Klaus warnt davor, dass Griechenland extrem teuer werde, hat jedoch keinen Zweifel daran, dass Griechenland „drin bleiben“ werde. Traud hatte die These aufgestellt, dass ein Grexit eine abschreckende Wirkung auf andere Länder haben würde. Die „Drohstrategie“ in Europa würde einfach zu oft gemacht. „Wenn wir das nicht machen, dann bricht Europa auseinander“, so würden viele Maßnahmen in Europa begründet. Traud bezweifelt aber, ob ein Austritt Griechenlands aus der Währungsunion Europa scheitern lassen würde.
„Die Banken stehen unter einem enormen Kostendruck, wir müssen uns verändern, unsere Bilanzen aufräumen“, macht Klaus unter dem Eindruck der Herausforderungen der Niedrigzinsen klar. Durch die Finanzkrise habe man eine „extrem teuere“ Regulatorik bekommen und benötige ein neues Abkürzungsverzeichnis, um die vielen neuen Regeln zu benennen. Die Banken würden vor diesem Hintergrund noch ihre optimalen Bilanzstrukturen finden müssen. „Natürlich tut es uns auch weh, dass weniger investiert wird. Das macht es uns schwer, im Firmenkundengeschäft Ertragssteigerungen hereinzuholen.“ Klaus sieht einen gewaltigen Unterschied zwischen Banken in Deutschland und in Südeuropa. „Ein einheitlicher regualtorischer Rahmen kann dazu beitragen, dass überall die Hausaufgaben auch wirklich gemacht werden.“
„Wir sind bei der Frage, wieviel Flexibilität haben wir in der Europäischen Union“, wirft Feld ein.
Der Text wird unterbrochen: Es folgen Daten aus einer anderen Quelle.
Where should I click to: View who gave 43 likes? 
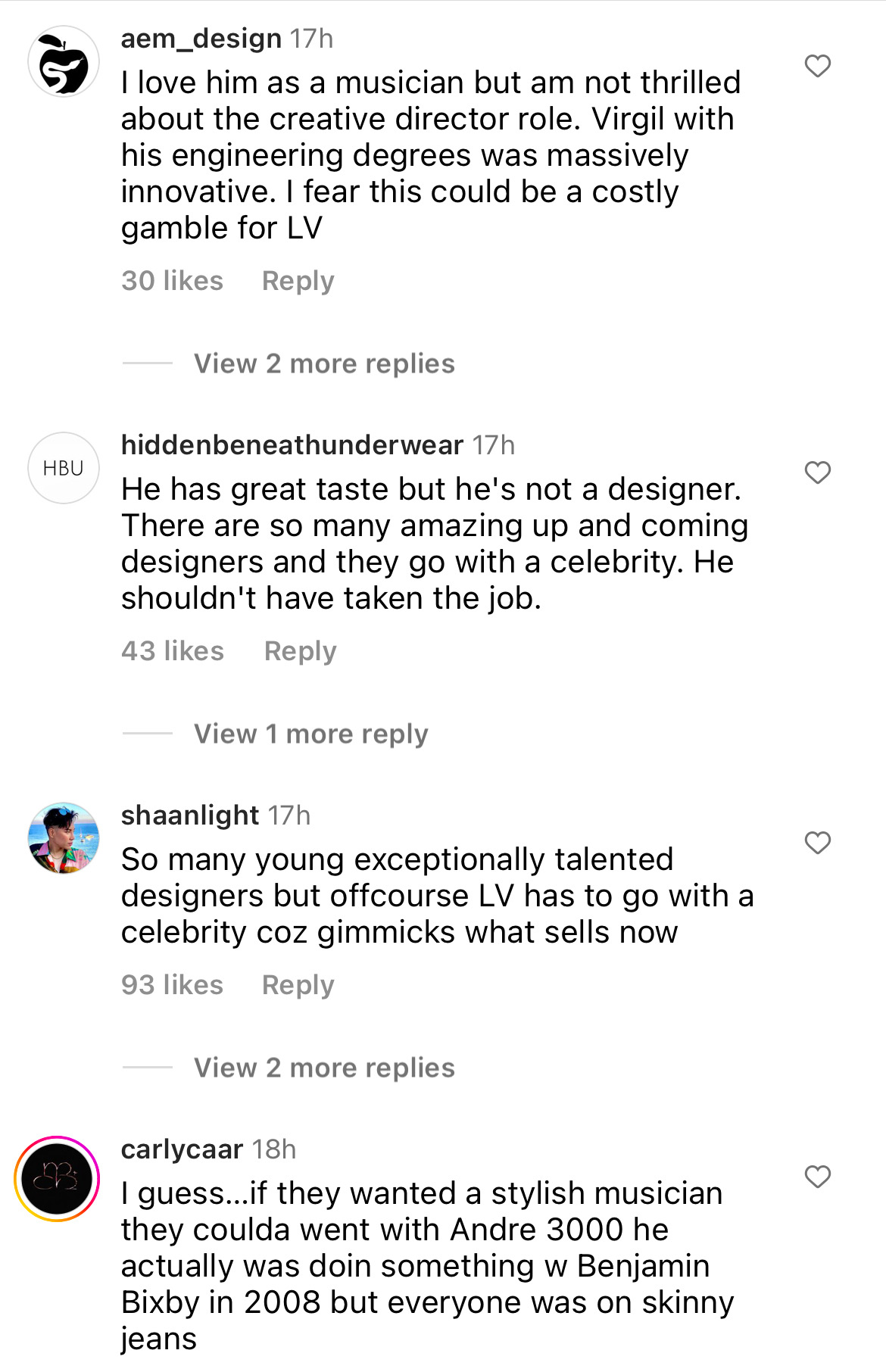tap(173, 651)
Was Europa zusammenhalte, sei die Rechtsgemeinschaft. „Wir pochen auf unseren Rechtsstaat, auch wenn wir Flexibilität zeigen.“ Die vier Grundfreiheiten gehörten dazu, wie auch die Fragen, die Griechenland zur Disposition stelle.
Schalast spricht die Lernkurven aus anderen Ländern an, die man sich zunutze machen könne. Traud hatte darauf hingewiesen, dass sich in den USA der Bundesstaat Kalifornien auch ohne horizontalen Ausgleich aus der Krise hinausgeführt habe. „Die Flexibilität innerhalb und zwischen den Bundesstaaten ist viel, viel höher“, meint Traud zu sehen. „In Europa sagt man, ‚da muss doch jemand mal was machen‘, während Amerikaner sagen, ‚da müssen wir mal was machen‘.“ So komme es dazu, dass sich alle Hoffnungen auf die EZB und Draghi richten würden. Klaus warnt vor den Verbindlichkeiten, die auch in Deutschland aufgetürmt wurden. Man solle sich vorstellen, wie das in zwanzig Jahren aussieht.
Deutschland gehört zu den Ländern, in denen horizontaler und vertikaler Finanzausgleich zu einem engen Abhängigkeitsverhältnisse von Bund, Ländern und Kommunen führt. Feld skizziert die Situationen in den USA und in der Schweiz: In der Schweiz seien die Kantone vollkommen eigenverantwortlich. Mit Durchgriffsrechten sei Disziplin nicht zu erreichen, sondern nur über Märkte.
Mindestlohn, Rentenpaket – Feld zeigt auf, warum diese politischen Versprechen völlig in die falsche Richtung führen. „Wir haben ganz viele Probleme der Wettbewerbsfähigkeit für Deutschland vor uns“, sagt Feld. Mit expansiver, kurzfristiger Fiskalpolitik nach keynesianischer Art lasse sich kein Wachstum schaffen. Feld zeigt das Missverständnis auf, dass die Erkenntnis, dass staatliche Eingriffe nach Keynes zum Scheitern verurteilt sind, nicht einhalte, dass jede Fiskalpolitik wirkungslos wäre. „Natürlich sind Steuersenkungen durchaus wirksam“, so Feld.